(Beginning of Given data)

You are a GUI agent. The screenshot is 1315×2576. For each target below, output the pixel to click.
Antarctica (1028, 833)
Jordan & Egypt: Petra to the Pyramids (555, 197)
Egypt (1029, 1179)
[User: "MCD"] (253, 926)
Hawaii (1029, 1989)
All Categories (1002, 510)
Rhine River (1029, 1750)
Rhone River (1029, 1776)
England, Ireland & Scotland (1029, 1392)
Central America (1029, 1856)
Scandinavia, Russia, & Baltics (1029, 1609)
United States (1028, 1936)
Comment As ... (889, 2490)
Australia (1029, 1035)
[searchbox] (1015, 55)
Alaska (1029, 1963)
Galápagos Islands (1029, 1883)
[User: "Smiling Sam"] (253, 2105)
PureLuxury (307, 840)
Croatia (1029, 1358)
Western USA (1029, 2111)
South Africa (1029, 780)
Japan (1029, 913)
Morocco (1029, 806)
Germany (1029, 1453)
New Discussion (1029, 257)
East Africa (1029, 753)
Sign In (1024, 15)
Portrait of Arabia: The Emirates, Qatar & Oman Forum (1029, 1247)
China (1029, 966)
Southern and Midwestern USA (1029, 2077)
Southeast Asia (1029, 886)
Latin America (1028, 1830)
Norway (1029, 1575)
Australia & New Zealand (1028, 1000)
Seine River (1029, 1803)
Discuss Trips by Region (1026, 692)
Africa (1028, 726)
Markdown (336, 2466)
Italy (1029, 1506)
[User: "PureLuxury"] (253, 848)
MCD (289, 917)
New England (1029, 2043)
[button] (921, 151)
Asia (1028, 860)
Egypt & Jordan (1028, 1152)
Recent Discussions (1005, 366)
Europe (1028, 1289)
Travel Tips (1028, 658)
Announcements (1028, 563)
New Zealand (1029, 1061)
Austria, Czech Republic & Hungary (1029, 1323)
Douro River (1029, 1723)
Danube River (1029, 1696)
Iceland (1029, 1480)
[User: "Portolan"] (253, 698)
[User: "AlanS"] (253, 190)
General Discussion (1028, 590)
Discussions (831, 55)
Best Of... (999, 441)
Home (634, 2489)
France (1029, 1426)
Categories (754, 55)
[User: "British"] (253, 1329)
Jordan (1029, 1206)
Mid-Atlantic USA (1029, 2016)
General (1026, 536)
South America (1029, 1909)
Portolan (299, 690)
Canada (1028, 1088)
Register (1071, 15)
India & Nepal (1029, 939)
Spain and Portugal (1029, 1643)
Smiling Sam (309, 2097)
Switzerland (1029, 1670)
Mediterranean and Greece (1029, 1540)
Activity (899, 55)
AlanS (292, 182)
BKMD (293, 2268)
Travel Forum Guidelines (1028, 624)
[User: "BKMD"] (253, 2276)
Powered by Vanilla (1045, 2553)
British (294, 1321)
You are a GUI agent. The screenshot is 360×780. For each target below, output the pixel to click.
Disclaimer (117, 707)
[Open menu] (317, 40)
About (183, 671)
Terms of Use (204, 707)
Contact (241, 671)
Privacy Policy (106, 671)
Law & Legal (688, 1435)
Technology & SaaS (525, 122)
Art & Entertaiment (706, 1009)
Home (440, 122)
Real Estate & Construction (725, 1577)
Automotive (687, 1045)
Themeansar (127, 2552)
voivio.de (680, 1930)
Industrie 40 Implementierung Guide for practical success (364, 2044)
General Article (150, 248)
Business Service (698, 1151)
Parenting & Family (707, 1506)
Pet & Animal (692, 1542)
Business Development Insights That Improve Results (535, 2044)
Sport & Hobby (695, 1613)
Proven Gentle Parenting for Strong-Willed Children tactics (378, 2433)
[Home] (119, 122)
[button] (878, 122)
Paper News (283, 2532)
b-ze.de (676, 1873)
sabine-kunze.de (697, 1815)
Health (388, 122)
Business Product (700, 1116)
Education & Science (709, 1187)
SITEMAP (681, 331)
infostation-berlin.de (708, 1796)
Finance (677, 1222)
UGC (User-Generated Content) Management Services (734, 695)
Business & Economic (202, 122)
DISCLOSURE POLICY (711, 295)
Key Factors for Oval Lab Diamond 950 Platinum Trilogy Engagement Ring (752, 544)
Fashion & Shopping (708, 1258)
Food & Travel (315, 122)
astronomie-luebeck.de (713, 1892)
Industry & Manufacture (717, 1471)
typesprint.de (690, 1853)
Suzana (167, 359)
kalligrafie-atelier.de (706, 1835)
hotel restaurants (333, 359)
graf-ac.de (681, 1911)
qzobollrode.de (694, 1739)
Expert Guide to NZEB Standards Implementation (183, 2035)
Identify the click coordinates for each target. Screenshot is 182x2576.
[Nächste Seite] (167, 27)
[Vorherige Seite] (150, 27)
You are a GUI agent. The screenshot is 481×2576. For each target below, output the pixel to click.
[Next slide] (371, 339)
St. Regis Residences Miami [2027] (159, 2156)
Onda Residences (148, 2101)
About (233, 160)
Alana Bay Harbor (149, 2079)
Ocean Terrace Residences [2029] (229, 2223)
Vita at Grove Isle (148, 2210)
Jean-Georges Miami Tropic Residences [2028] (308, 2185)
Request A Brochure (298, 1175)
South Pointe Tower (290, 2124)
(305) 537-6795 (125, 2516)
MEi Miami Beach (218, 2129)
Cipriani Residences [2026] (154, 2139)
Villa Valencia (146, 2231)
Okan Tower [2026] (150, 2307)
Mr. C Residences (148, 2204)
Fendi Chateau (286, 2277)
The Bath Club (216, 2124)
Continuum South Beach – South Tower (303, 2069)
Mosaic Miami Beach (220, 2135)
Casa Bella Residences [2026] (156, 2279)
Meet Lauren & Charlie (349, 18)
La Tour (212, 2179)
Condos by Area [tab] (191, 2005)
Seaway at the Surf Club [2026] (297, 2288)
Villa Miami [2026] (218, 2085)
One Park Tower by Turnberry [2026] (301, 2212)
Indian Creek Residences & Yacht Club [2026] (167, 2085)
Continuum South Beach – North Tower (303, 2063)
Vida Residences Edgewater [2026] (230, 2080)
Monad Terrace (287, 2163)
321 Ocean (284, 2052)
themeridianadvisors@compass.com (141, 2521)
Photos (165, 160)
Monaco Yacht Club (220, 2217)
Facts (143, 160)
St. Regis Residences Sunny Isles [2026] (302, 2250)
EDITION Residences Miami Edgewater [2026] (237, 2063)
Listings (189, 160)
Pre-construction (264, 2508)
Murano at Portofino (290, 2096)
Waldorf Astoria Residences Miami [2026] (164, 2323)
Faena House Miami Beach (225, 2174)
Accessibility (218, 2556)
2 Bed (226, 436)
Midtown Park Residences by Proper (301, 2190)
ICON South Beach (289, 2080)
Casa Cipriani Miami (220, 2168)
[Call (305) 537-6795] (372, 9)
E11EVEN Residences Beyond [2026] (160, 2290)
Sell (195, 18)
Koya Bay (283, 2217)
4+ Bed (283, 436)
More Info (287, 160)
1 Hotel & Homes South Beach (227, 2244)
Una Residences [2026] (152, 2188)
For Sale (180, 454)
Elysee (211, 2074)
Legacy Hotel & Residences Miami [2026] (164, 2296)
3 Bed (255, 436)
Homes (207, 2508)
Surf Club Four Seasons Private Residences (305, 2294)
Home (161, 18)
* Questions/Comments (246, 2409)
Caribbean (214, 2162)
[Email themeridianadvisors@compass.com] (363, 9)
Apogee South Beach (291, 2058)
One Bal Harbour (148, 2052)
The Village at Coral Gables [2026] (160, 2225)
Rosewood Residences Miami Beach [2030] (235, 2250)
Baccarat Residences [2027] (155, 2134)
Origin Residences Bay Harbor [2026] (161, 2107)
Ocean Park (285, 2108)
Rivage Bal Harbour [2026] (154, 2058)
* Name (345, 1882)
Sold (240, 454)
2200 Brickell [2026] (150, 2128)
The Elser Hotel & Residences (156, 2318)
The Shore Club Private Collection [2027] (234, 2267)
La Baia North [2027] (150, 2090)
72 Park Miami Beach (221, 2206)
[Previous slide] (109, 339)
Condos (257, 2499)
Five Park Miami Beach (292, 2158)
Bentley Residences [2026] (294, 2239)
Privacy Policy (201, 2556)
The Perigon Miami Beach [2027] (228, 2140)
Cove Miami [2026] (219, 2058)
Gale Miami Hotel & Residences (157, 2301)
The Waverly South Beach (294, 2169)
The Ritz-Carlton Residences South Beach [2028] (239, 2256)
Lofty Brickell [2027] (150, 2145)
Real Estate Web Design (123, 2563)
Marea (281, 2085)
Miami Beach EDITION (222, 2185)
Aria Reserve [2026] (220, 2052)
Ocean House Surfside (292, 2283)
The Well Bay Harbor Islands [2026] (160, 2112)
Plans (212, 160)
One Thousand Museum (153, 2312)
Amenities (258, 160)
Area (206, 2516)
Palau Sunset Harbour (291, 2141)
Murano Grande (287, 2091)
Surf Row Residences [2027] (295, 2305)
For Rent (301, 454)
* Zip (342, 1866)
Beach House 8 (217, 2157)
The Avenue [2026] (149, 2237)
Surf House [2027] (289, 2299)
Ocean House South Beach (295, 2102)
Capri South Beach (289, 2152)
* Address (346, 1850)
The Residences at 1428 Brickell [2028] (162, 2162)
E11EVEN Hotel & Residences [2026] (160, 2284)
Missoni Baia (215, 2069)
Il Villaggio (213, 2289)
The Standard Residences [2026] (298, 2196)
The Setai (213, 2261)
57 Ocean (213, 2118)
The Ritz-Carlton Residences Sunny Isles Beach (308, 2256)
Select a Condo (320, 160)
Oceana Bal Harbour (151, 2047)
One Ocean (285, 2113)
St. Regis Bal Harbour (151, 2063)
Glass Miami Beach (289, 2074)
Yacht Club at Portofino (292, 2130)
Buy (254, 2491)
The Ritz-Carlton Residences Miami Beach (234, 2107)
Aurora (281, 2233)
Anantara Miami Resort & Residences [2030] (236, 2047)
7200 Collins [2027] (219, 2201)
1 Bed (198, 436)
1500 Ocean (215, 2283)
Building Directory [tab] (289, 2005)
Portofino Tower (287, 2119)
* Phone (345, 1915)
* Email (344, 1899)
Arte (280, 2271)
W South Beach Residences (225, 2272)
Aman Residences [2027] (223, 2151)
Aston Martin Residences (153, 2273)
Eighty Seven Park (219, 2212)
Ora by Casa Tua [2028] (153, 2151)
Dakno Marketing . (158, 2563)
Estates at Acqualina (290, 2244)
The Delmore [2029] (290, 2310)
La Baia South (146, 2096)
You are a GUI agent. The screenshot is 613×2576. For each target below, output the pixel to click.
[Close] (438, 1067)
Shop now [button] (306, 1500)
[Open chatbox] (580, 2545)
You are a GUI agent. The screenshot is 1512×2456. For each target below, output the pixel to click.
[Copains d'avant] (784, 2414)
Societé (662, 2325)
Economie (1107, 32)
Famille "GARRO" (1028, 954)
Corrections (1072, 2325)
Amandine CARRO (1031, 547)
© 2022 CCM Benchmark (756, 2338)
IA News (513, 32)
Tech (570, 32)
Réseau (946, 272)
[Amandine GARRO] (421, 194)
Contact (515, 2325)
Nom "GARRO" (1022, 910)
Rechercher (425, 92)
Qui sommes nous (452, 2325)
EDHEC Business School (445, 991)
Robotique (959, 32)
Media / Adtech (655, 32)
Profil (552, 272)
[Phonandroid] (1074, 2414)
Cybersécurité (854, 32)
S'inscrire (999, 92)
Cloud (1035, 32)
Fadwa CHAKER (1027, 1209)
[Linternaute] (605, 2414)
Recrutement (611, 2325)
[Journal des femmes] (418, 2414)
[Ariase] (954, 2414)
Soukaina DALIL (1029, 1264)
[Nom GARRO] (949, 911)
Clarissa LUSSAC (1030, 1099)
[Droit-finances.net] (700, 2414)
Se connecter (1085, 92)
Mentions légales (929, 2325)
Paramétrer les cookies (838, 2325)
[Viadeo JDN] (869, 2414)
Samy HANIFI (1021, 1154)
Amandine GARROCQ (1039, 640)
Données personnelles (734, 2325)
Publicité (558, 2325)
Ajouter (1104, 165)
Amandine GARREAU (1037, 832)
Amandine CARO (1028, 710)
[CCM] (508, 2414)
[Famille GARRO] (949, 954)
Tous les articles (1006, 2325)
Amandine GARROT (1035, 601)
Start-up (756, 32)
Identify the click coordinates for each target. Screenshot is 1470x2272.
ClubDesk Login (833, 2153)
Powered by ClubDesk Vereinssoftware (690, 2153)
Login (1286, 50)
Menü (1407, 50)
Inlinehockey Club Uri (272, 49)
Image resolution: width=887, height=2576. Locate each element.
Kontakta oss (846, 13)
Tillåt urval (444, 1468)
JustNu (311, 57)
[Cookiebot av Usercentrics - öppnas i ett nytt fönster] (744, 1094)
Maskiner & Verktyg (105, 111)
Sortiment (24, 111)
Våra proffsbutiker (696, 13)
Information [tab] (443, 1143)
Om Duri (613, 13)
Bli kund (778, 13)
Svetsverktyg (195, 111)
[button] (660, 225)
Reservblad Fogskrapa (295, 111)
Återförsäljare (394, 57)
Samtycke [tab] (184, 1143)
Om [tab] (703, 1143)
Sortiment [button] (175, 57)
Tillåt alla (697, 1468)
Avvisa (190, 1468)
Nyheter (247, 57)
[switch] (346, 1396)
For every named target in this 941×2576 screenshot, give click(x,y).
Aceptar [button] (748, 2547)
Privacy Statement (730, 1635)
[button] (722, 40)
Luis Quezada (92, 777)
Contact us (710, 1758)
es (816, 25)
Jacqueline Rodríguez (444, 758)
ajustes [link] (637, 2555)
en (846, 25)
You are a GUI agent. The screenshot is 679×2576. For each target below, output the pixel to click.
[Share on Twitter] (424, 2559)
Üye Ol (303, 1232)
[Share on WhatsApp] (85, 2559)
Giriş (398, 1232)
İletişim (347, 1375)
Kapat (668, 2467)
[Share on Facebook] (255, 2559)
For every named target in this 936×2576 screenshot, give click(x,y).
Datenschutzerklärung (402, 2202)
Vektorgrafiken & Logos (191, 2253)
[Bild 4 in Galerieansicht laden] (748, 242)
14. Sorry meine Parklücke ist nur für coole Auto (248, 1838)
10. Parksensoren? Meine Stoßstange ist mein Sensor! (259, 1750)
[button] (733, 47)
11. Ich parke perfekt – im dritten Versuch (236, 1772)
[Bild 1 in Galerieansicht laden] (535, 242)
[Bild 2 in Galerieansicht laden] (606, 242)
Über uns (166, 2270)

(End of Given data)

• **Assigned task**:
In the answer, the lines from the first line of the data above through the line containing "Austria, Czech Republic" must appear exactly as written, with nothing else.

• **Problem solution**:
You are a GUI agent. The screenshot is 1315×2576. For each target below, output the pixel to click.
Antarctica (1028, 833)
Jordan & Egypt: Petra to the Pyramids (555, 197)
Egypt (1029, 1179)
[User: "MCD"] (253, 926)
Hawaii (1029, 1989)
All Categories (1002, 510)
Rhine River (1029, 1750)
Rhone River (1029, 1776)
England, Ireland & Scotland (1029, 1392)
Central America (1029, 1856)
Scandinavia, Russia, & Baltics (1029, 1609)
United States (1028, 1936)
Comment As ... (889, 2490)
Australia (1029, 1035)
[searchbox] (1015, 55)
Alaska (1029, 1963)
Galápagos Islands (1029, 1883)
[User: "Smiling Sam"] (253, 2105)
PureLuxury (307, 840)
Croatia (1029, 1358)
Western USA (1029, 2111)
South Africa (1029, 780)
Japan (1029, 913)
Morocco (1029, 806)
Germany (1029, 1453)
New Discussion (1029, 257)
East Africa (1029, 753)
Sign In (1024, 15)
Portrait of Arabia: The Emirates, Qatar & Oman Forum (1029, 1247)
China (1029, 966)
Southern and Midwestern USA (1029, 2077)
Southeast Asia (1029, 886)
Latin America (1028, 1830)
Norway (1029, 1575)
Australia & New Zealand (1028, 1000)
Seine River (1029, 1803)
Discuss Trips by Region (1026, 692)
Africa (1028, 726)
Markdown (336, 2466)
Italy (1029, 1506)
[User: "PureLuxury"] (253, 848)
MCD (289, 917)
New England (1029, 2043)
[button] (921, 151)
Asia (1028, 860)
Egypt & Jordan (1028, 1152)
Recent Discussions (1005, 366)
Europe (1028, 1289)
Travel Tips (1028, 658)
Announcements (1028, 563)
New Zealand (1029, 1061)
Austria, Czech Republic & Hungary (1029, 1323)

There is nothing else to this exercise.